* BEGIN Selected excerpt *
The idea that Freighthouse Square is too out of the way for PT transit routes but somehow DT or anywhere north of there is better, how so? Where?
I’ll take an hour to get to DT Seattle. So? It’s 45 minutes from Lynnwood to CID. It’ll be faster from Freighthouse Square to SEA than it is from Lynnwood and a lot of people think Link to the airport is the greatest thing since sliced bread. It’ll probably be faster from Tacoma to the airport than Bel-Red since you don’t have to do the up and over transfer at CID.
Tacoma has some nice things. Virtually none of these are within what most people would consider walking distance of Tacoma Dome Station. Sure, I’ve walked to downtown Tacoma from there, but nobody is going to be making that walk part of their daily routine to get to downtown Seattle.
Tacoma Link cars are only 8 inches narrower than Central Link cars. The two lower voltage insulation classes for railroad grade wire are 600 volts and 2,000 volts, so at 750 volts nominal they’re already using insulators rated at least 2,000 volts. Central Link cars are designed to be used by a wide variety of systems, including those with short radius curves. Substations can have their voltages adjusted, and in fact many MAX substations have been converted to put out closer to 1,000 volts on TriMet’s “750 volt” system.
So, convert Tacoma Link to use the same cars as Central Link lines, and extend the line to TIBS. Use single car trains (the ST estimated ridership south of Federal Way is about 1/4 that both of SeaTac, so single car trains and small stations will suffice for the small number of passengers).
To make the transfers easier, scheduling needs to be offset by 2 minutes. That is, southbound, a Tacoma Dome train leaves TIBS 2 minutes after a Federal Way train leaves, and northbound a Seattle bound train leaves 2 minutes a Tacoma – TIBS train leaves.
The total cost shouldn’t really be that much compared to the overall scheme of things, and it creates a Tacoma light rail line that actually connects to a number of transit hubs with only one transfer. It also gives ST additional light rail cars for the Central Link 4 car trains, since the 4 car trains won’t be needed south of Federal Way. Tacoma Link OMF can also serve as a terminating facility for early morning and late night services, helping to reduce deadhead moves.
For those needing to go from downtown Tacoma to downtown Seattle, there will still be the 594, since ST doesn’t plan to get rid of buses that are significantly faster than Link.
“The idea that Freighthouse Square is too out of the way for PT transit routes but somehow DT or anywhere north of there is better, how so?”
Do I have to explain why downtowns are downtowns, and why it’s the biggest destination and transfer point in a city?
Downtown Tacoma has UW Tacoma, office buildings where people work, three museums, the courthouse, transfers to Pierce Transit bus routes to all parts of Tacoma and Pierce County, residents in dense buildings, tourists, the Pantages Theater, the huge Sanford & Son antique store, and other cultural amenities you can probably list better than I can. All this is why Central Link should go to downtown Tacoma if it goes to Tacoma at all.
* END Selected excerpt *
Set problem 1:
Recast the records that run from the line containing "Task: Click the" through the line containing "Action: point(387,216)" as a two-column CSV with the columns instruction and reply, one row per record. Put each record's text and its answer in one quoted field each, turn line breaks into spaces, and leave out the pictures.
* BEGIN Supplied information *
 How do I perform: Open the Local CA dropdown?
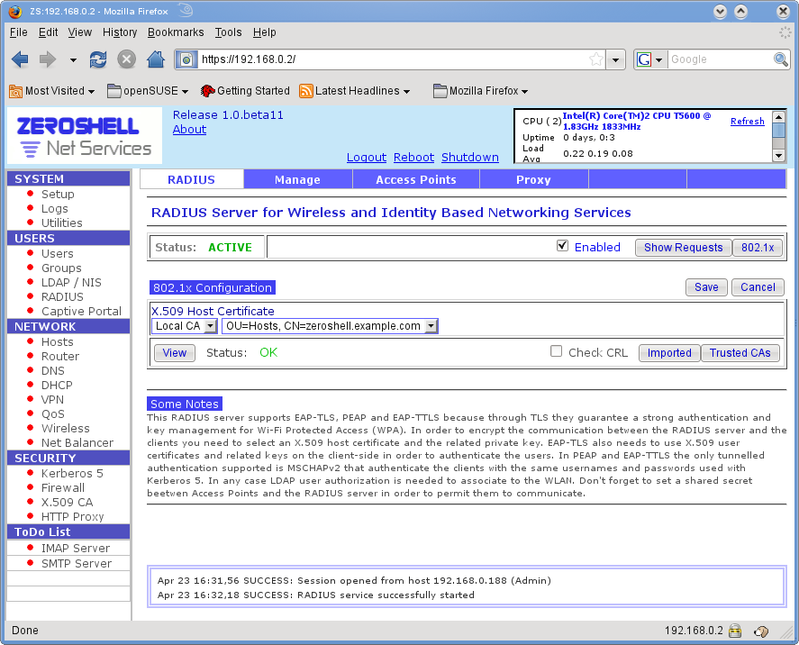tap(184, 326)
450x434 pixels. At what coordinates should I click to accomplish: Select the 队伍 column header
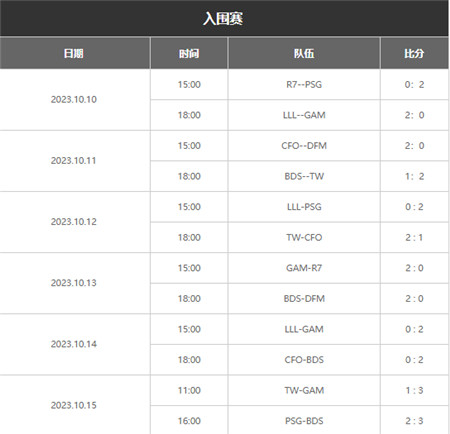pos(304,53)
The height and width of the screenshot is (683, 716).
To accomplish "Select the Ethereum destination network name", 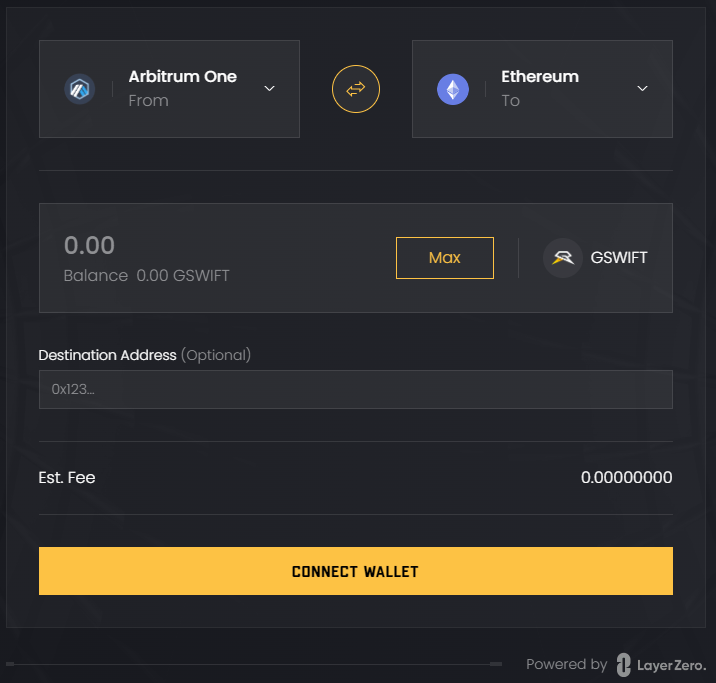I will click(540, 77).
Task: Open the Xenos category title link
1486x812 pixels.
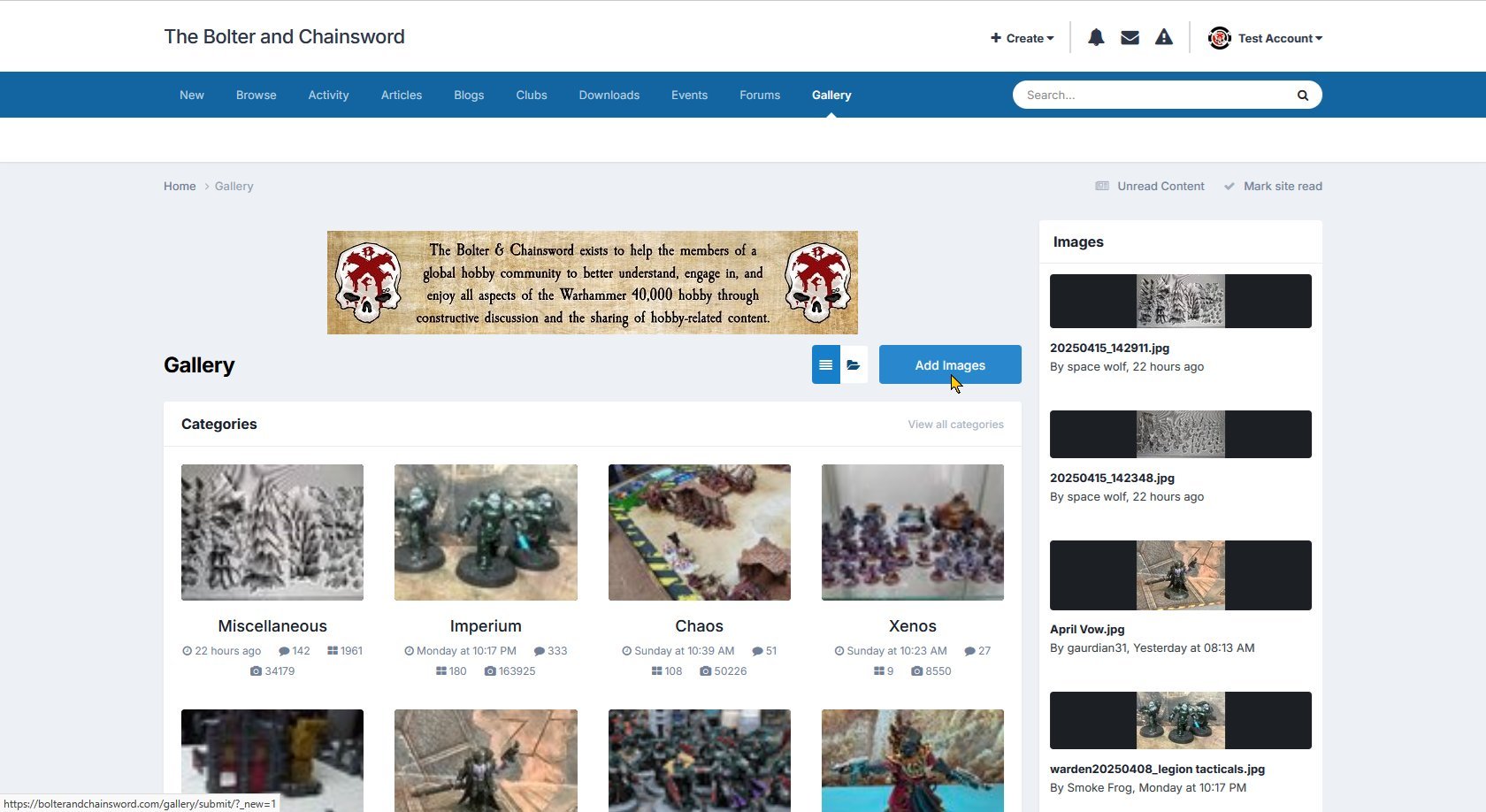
* END Supplied information *
* BEGIN Supplied information *
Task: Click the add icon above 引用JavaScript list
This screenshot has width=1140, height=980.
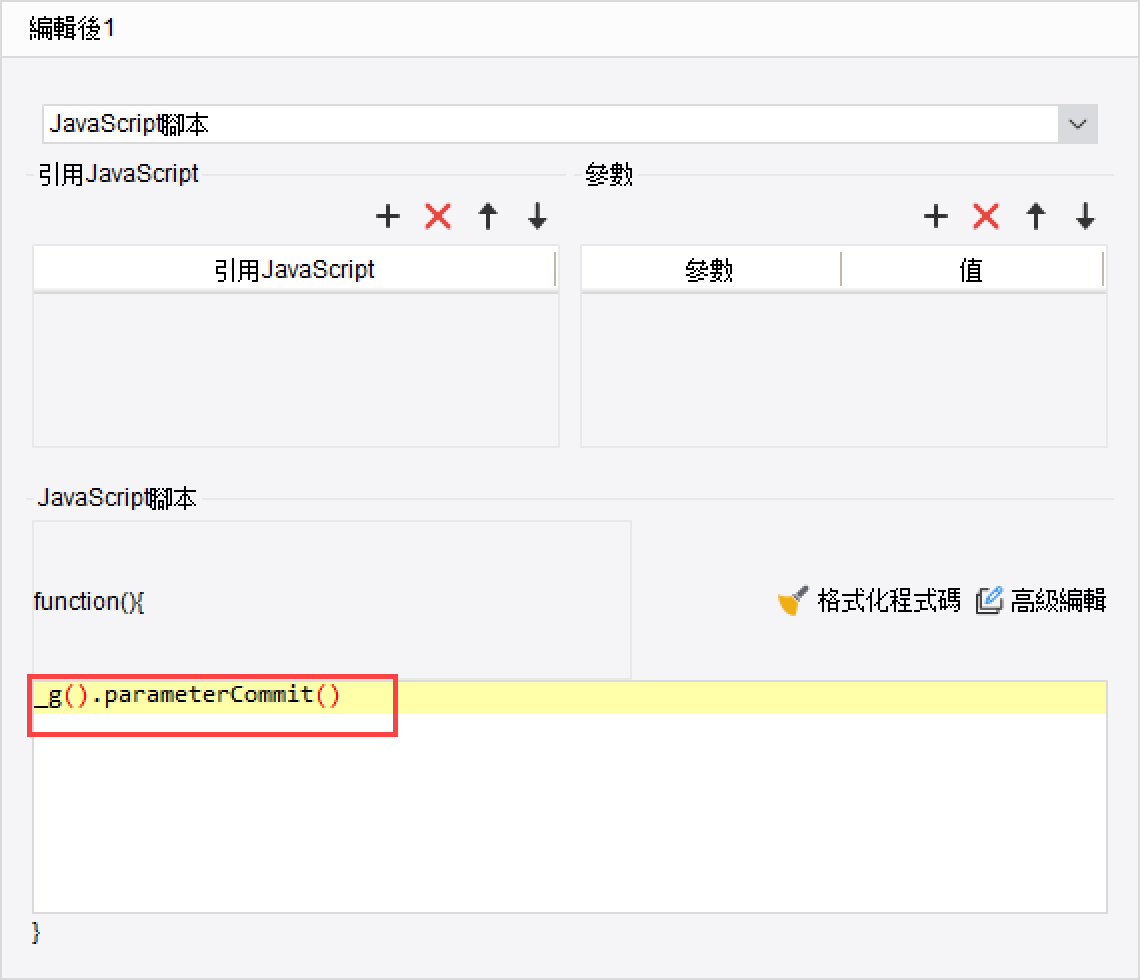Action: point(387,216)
* END Supplied information *
Set problem 2:
Reproduce the part of the Tacoma light rail text that opens with the words "To make the" and closes with "TIBS train leaves.".

Result 1:
instruction,reply
"Task: Click the add icon above 引用JavaScript list This screenshot has width=1140, height=980.","Action: point(387,216)"

Result 2:
To make the transfers easier, scheduling needs to be offset by 2 minutes. That is, southbound, a Tacoma Dome train leaves TIBS 2 minutes after a Federal Way train leaves, and northbound a Seattle bound train leaves 2 minutes a Tacoma – TIBS train leaves.